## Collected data
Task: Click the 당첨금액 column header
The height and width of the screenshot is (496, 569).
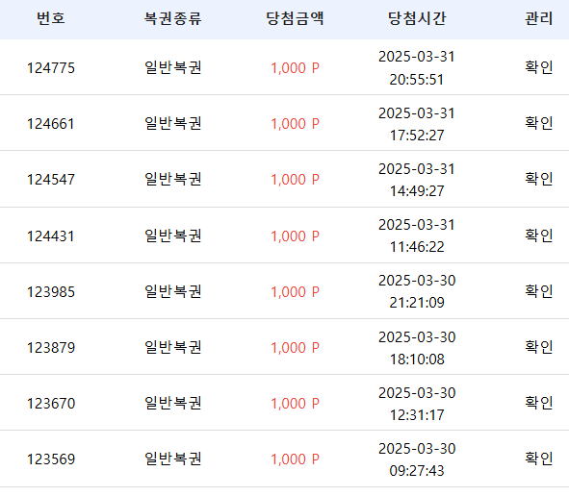Action: pos(295,18)
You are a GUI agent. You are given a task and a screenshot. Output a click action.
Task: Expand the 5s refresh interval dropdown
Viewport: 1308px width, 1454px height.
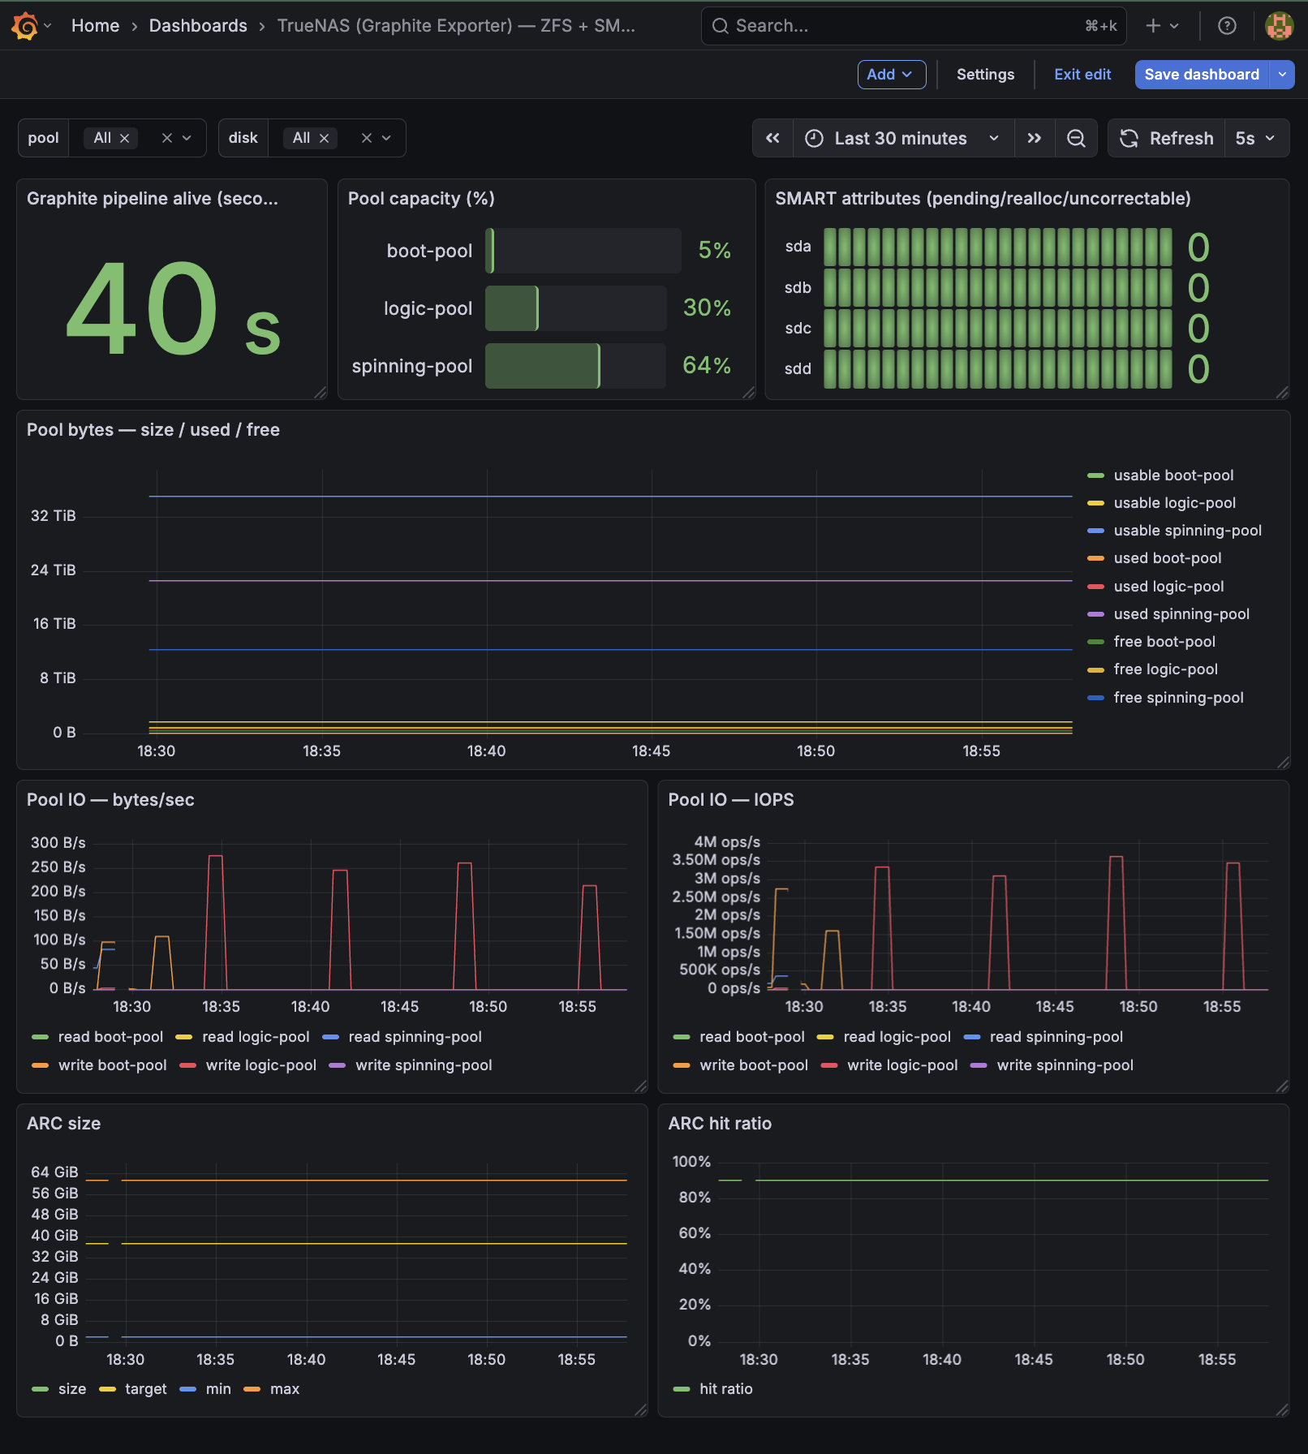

## Work instruction
Starting at the line with "Task: Expand the 5s refresh interval dropdown", write out every line exactly through the final line of the records above, both included, and skip the pictures.

## Your solution
Task: Expand the 5s refresh interval dropdown
Viewport: 1308px width, 1454px height.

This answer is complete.